WHAT TO DO: Exact copy, no pictures: reproduce the lines from the one that holds "Given: Open the" through the end of the entries.

INPUT FOR THIS TASK:
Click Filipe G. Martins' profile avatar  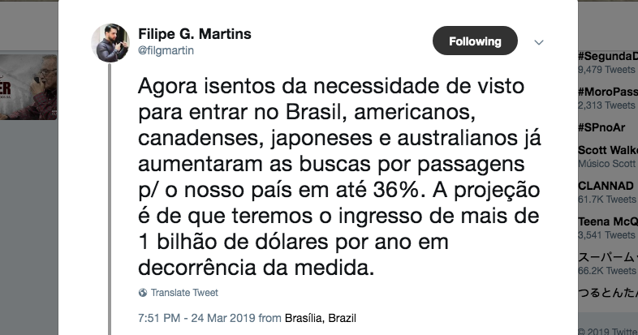[x=110, y=42]
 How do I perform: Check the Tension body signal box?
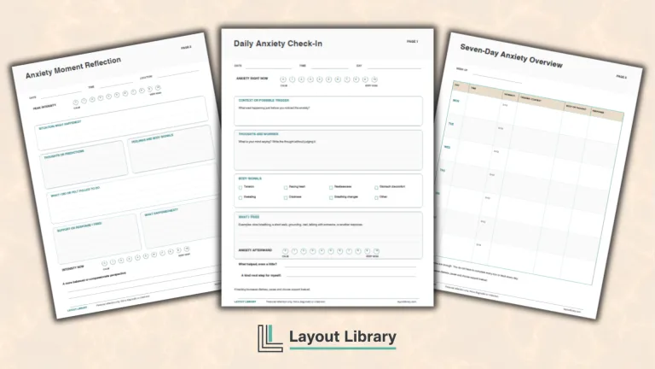241,187
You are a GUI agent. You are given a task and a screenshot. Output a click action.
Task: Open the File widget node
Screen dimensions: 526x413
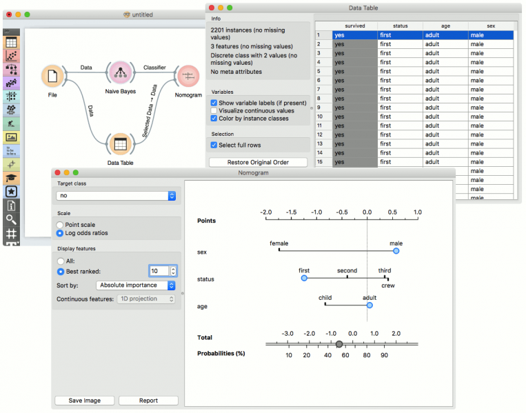[52, 76]

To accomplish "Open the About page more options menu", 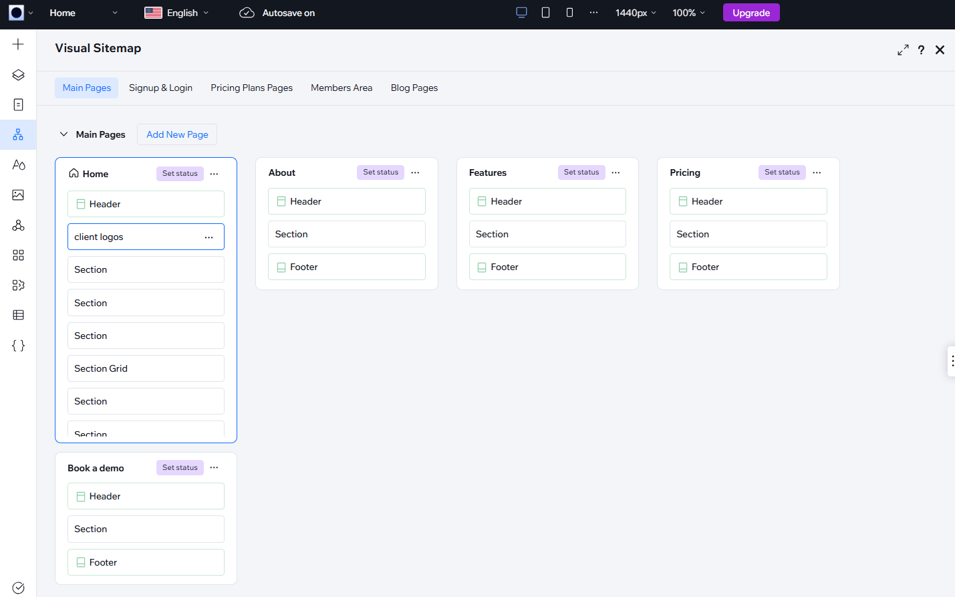I will point(415,172).
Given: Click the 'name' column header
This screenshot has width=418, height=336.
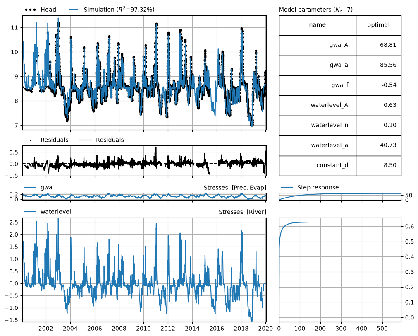Looking at the screenshot, I should coord(318,25).
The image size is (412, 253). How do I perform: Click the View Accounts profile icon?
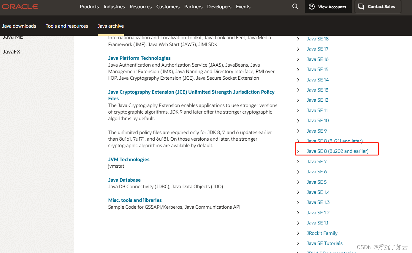point(311,7)
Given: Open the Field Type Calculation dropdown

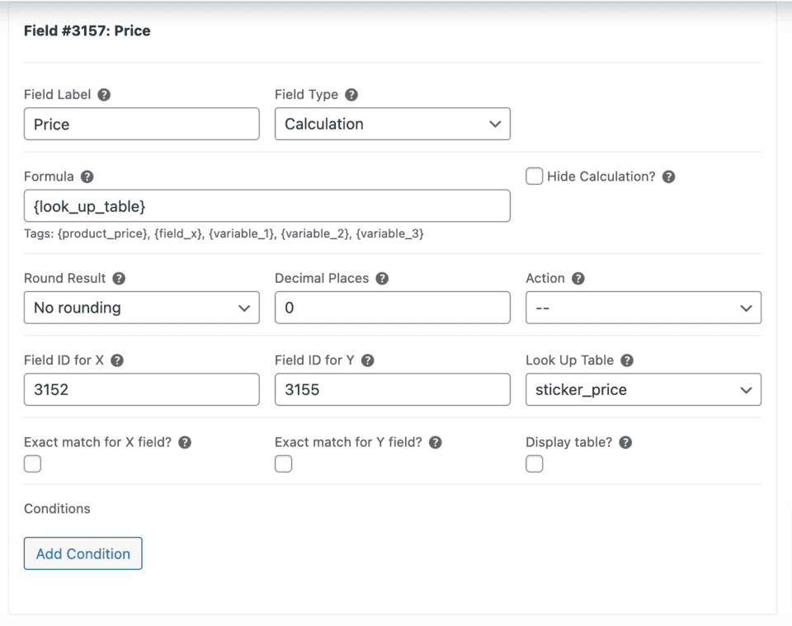Looking at the screenshot, I should click(x=392, y=125).
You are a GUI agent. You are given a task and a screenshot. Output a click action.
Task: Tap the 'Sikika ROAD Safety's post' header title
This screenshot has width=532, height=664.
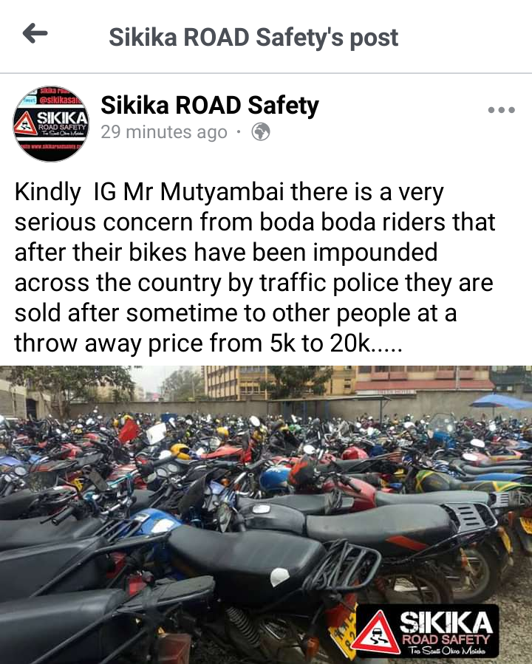point(253,37)
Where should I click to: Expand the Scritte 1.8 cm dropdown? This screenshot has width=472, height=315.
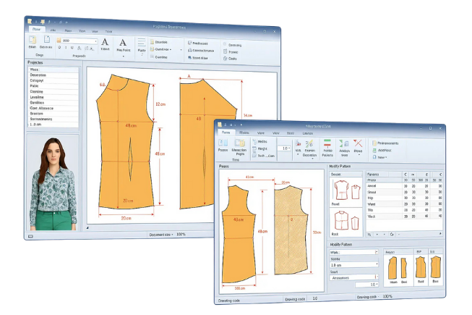tap(377, 265)
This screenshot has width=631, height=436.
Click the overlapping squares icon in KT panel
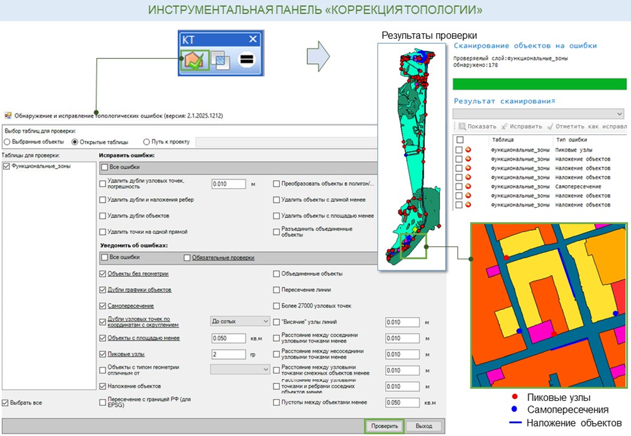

ANSWER TO THE EXERCISE:
Given: Open the Field Type Calculation dropdown

Looking at the screenshot, I should click(x=392, y=125).
You are a GUI agent. You are given a task and a screenshot. Output a click action.
Task: Tap the 'Sikika ROAD Safety's post' header title
This screenshot has width=532, height=664.
point(253,37)
Where should I click to: Expand the Scritte 1.8 cm dropdown? This screenshot has width=472, height=315.
tap(377, 265)
This screenshot has width=631, height=436.
Click the overlapping squares icon in KT panel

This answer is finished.